# PASSAGE GIVEN:

Re: TABLESAMPLE patch

From: Amit Kapila <amit(dot)kapila16(at)gmail(dot)com>
To: Petr Jelinek <petr(at)2ndquadrant(dot)com>
Cc: Michael Paquier <michael(dot)paquier(at)gmail(dot)com>, Jaime Casanova <jaime(at)2ndquadrant(dot)com>, PostgreSQL-development <pgsql-hackers(at)postgresql(dot)org>, Tomas Vondra <tv(at)fuzzy(dot)cz>
Subject: Re: TABLESAMPLE patch
Date: 2015-01-17 12:46:24
Message-ID: CAA4eK1JrGQTetQM31J5LfDeTUWE2jDUcmymgRx3MdhBP97X0qg@mail.gmail.com
Views: Raw Message | Whole Thread | Download mbox | Resend email
Thread:
Lists: pgsql-hackers

On Sun, Jan 11, 2015 at 1:29 AM, Petr Jelinek <petr(at)2ndquadrant(dot)com> wrote:
>
>
> In second patch which implements the TABLESAMPLE itself I changed the
implementation of random generator because when I looked at the code again
I realized the old one would produce wrong results if there were multiple
TABLESAMPLE statements in same query or multiple cursors in same
transaction.

# DATASET EXTRACT:
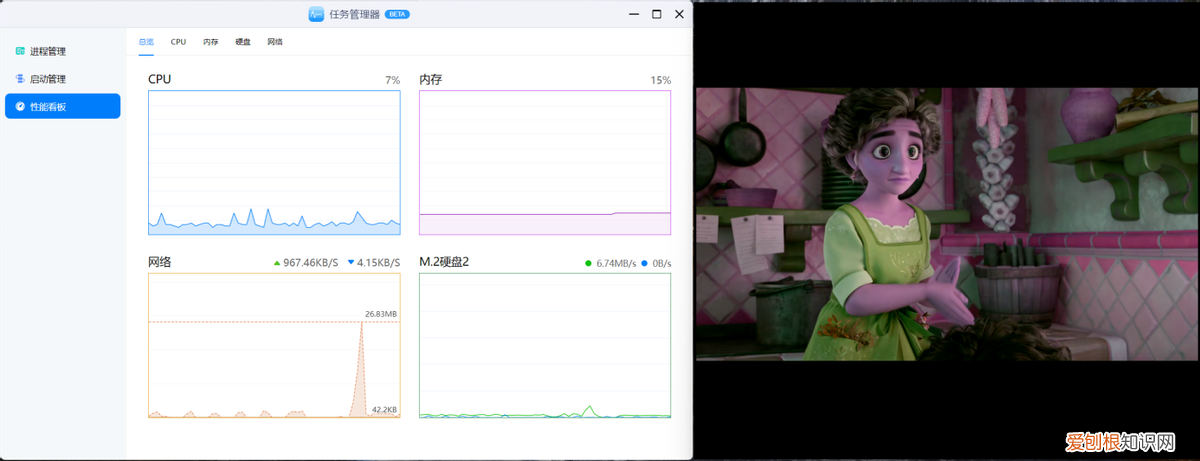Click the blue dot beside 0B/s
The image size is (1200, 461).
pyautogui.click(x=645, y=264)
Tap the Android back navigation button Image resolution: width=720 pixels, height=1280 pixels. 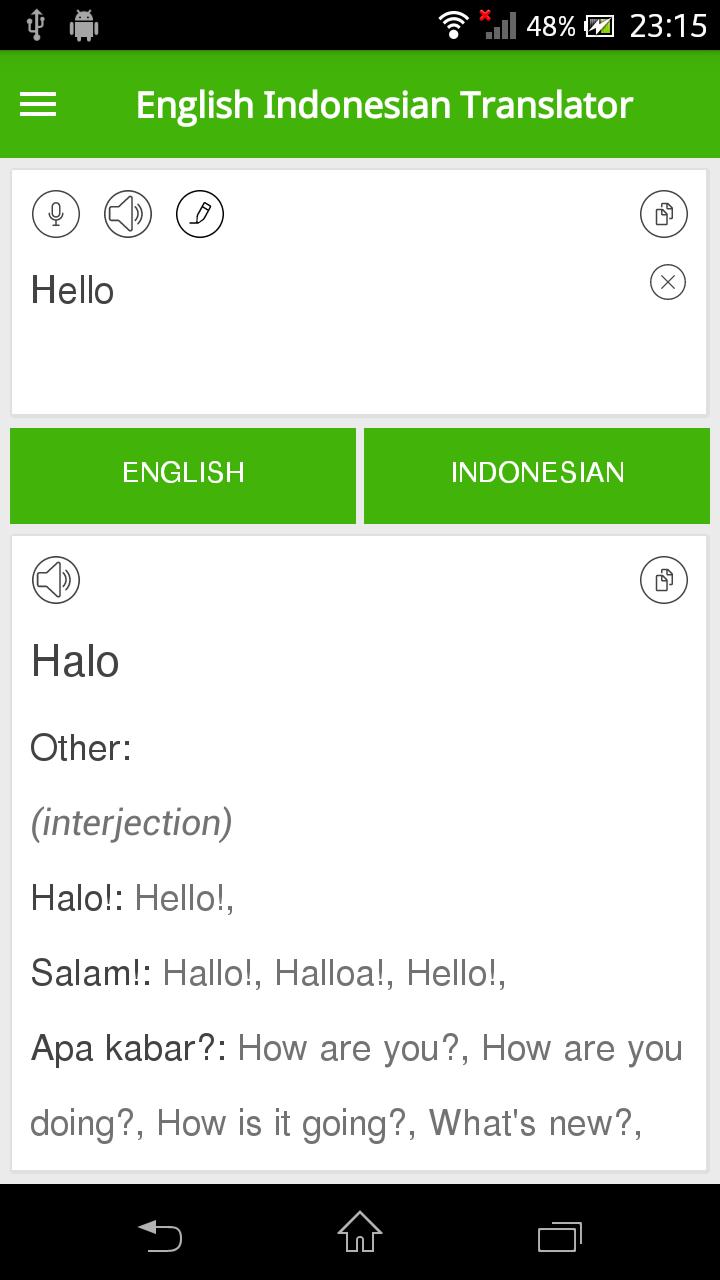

# EXERCISE TASK 1:
In the TABLESAMPLE patch email, what problem with the old random generator led to its implementation being changed?
# EXERCISE TASK 2:
Please carry on the TABLESAMPLE patch email from the point where it stops.
The data comes from a separate source.

# EXERCISE OUTPUT 1:
The old one would produce wrong results if there were multiple TABLESAMPLE statements in the same query or multiple cursors in the same transaction.

# EXERCISE OUTPUT 2:
>

I have looked into this patch and would like to share my
findings with you.

1.
+static void
+set_tablesample_rel_pathlist(PlannerInfo *root, RelOptInfo *rel,
RangeTblEntry *rte)
{
..
+ /*
+ * There is only one plan to consider but we still need to set
+ * parameters for RelOptInfo.
+ */
+ set_cheapest(rel);
}

It seems we already call set_cheapest(rel) in set_rel_pathlist()
which is a caller of set_tablesample_rel_pathlist(), so why do
we need it inside set_tablesample_rel_pathlist()?

2.
+static void
+set_tablesample_rel_pathlist(PlannerInfo *root, RelOptInfo *rel,
RangeTblEntry *rte)
{
..
+ /* We only do sample scan if it was requested */
+ add_path(rel, (Path *) create_samplescan_path(root, rel, required_outer));
}

Do we need to add_path, if there is only one path?

3.
@@ -332,6 +334,11 @@ set_rel_pathlist(PlannerInfo *root, RelOptInfo *rel,
/* Foreign table */
set_foreign_pathlist(root, rel, rte);
}
+ else if (rte->tablesample != NULL)
+ {
+ /* Build sample scan on relation */
+ set_tablesample_rel_pathlist(root, rel, rte);
+ }

Have you consider to have a different RTE for this?

4.
SampleNext()
a.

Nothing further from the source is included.